**Problem:**
Edit the records below by replacing each occurrence of "Where should I click to" with "Where do I click to", leaving everything else unchanged.

Dataset rows:
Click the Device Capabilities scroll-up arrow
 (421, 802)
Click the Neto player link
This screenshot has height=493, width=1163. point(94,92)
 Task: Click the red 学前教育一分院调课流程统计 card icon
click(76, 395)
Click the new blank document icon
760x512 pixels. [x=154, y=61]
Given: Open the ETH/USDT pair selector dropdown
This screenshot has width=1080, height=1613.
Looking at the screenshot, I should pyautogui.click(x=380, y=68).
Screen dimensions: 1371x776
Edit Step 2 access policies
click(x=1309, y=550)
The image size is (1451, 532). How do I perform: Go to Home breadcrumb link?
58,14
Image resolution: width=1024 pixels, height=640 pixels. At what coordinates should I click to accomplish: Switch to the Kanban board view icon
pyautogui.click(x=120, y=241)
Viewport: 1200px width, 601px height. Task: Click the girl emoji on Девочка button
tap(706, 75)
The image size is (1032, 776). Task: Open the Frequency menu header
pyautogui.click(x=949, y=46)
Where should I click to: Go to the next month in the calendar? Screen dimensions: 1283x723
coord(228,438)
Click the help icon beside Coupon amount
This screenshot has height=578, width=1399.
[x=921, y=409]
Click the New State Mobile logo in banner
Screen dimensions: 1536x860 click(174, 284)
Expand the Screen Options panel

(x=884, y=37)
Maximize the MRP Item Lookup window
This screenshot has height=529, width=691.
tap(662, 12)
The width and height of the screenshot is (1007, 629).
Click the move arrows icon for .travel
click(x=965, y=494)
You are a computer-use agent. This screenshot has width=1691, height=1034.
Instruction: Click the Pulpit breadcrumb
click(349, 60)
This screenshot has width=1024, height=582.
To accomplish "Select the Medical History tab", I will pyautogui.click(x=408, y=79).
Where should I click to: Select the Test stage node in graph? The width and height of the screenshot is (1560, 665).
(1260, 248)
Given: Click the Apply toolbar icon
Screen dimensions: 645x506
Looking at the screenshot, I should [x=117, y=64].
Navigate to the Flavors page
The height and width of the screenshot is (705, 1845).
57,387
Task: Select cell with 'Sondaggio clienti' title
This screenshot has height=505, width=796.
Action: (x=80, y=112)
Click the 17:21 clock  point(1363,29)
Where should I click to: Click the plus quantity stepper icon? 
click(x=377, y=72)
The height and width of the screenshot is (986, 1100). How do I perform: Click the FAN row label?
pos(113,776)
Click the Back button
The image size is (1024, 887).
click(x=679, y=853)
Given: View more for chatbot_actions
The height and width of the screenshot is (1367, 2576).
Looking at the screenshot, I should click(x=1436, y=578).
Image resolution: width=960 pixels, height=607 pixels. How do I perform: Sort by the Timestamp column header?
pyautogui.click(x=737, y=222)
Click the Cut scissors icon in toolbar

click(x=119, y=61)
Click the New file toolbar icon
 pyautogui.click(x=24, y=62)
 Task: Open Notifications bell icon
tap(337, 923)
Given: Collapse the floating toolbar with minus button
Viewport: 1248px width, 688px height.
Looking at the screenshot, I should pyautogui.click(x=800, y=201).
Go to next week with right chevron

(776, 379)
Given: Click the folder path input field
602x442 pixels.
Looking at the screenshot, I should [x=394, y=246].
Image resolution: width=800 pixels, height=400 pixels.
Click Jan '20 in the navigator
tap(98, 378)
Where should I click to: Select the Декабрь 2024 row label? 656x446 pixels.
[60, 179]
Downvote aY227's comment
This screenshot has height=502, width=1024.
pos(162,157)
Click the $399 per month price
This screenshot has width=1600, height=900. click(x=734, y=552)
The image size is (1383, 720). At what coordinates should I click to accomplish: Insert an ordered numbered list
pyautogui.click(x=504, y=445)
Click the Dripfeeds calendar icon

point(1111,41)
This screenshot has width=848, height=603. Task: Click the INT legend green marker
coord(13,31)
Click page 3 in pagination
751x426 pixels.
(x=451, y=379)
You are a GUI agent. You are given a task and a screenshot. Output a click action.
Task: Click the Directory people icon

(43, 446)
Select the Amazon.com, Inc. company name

**Response to the exercise:**
Click the Device Capabilities scroll-up arrow
 (421, 802)
Click the Neto player link
This screenshot has height=493, width=1163. point(94,92)
 Task: Click the red 学前教育一分院调课流程统计 card icon
click(76, 395)
Click the new blank document icon
760x512 pixels. [x=154, y=61]
Given: Open the ETH/USDT pair selector dropdown
This screenshot has width=1080, height=1613.
Looking at the screenshot, I should pyautogui.click(x=380, y=68).
Screen dimensions: 1371x776
Edit Step 2 access policies
click(x=1309, y=550)
The image size is (1451, 532). How do I perform: Go to Home breadcrumb link?
58,14
Image resolution: width=1024 pixels, height=640 pixels. At what coordinates should I click to accomplish: Switch to the Kanban board view icon
pyautogui.click(x=120, y=241)
Viewport: 1200px width, 601px height. Task: Click the girl emoji on Девочка button
tap(706, 75)
The image size is (1032, 776). Task: Open the Frequency menu header
pyautogui.click(x=949, y=46)
Where do I click to: Go to the next month in the calendar? Screen dimensions: 1283x723
coord(228,438)
Click the help icon beside Coupon amount
This screenshot has height=578, width=1399.
[x=921, y=409]
Click the New State Mobile logo in banner
Screen dimensions: 1536x860 click(174, 284)
Expand the Screen Options panel

(x=884, y=37)
Maximize the MRP Item Lookup window
This screenshot has height=529, width=691.
tap(662, 12)
The width and height of the screenshot is (1007, 629).
Click the move arrows icon for .travel
click(x=965, y=494)
You are a computer-use agent. This screenshot has width=1691, height=1034.
Instruction: Click the Pulpit breadcrumb
click(349, 60)
This screenshot has width=1024, height=582.
To accomplish "Select the Medical History tab", I will pyautogui.click(x=408, y=79).
Where do I click to: Select the Test stage node in graph? The width and height of the screenshot is (1560, 665).
(1260, 248)
Given: Click the Apply toolbar icon
Screen dimensions: 645x506
Looking at the screenshot, I should [x=117, y=64].
Navigate to the Flavors page
The height and width of the screenshot is (705, 1845).
57,387
Task: Select cell with 'Sondaggio clienti' title
This screenshot has height=505, width=796.
Action: (x=80, y=112)
Click the 17:21 clock  point(1363,29)
Where do I click to: Click the plus quantity stepper icon? 
click(x=377, y=72)
The height and width of the screenshot is (986, 1100). How do I perform: Click the FAN row label?
pos(113,776)
Click the Back button
The image size is (1024, 887).
click(x=679, y=853)
Given: View more for chatbot_actions
The height and width of the screenshot is (1367, 2576).
Looking at the screenshot, I should click(x=1436, y=578).
Image resolution: width=960 pixels, height=607 pixels. How do I perform: Sort by the Timestamp column header?
pyautogui.click(x=737, y=222)
Click the Cut scissors icon in toolbar

click(x=119, y=61)
Click the New file toolbar icon
 pyautogui.click(x=24, y=62)
 Task: Open Notifications bell icon
tap(337, 923)
Given: Collapse the floating toolbar with minus button
Viewport: 1248px width, 688px height.
Looking at the screenshot, I should pyautogui.click(x=800, y=201).
Go to next week with right chevron

(776, 379)
Given: Click the folder path input field
602x442 pixels.
Looking at the screenshot, I should [x=394, y=246].
Image resolution: width=800 pixels, height=400 pixels.
Click Jan '20 in the navigator
tap(98, 378)
Where do I click to: Select the Декабрь 2024 row label? 656x446 pixels.
[60, 179]
Downvote aY227's comment
This screenshot has height=502, width=1024.
pos(162,157)
Click the $399 per month price
This screenshot has width=1600, height=900. click(x=734, y=552)
The image size is (1383, 720). At what coordinates should I click to accomplish: Insert an ordered numbered list
pyautogui.click(x=504, y=445)
Click the Dripfeeds calendar icon

point(1111,41)
This screenshot has width=848, height=603. Task: Click the INT legend green marker
coord(13,31)
Click page 3 in pagination
751x426 pixels.
(x=451, y=379)
You are a GUI agent. You are given a task and a screenshot. Output a click action.
Task: Click the Directory people icon

(43, 446)
Select the Amazon.com, Inc. company name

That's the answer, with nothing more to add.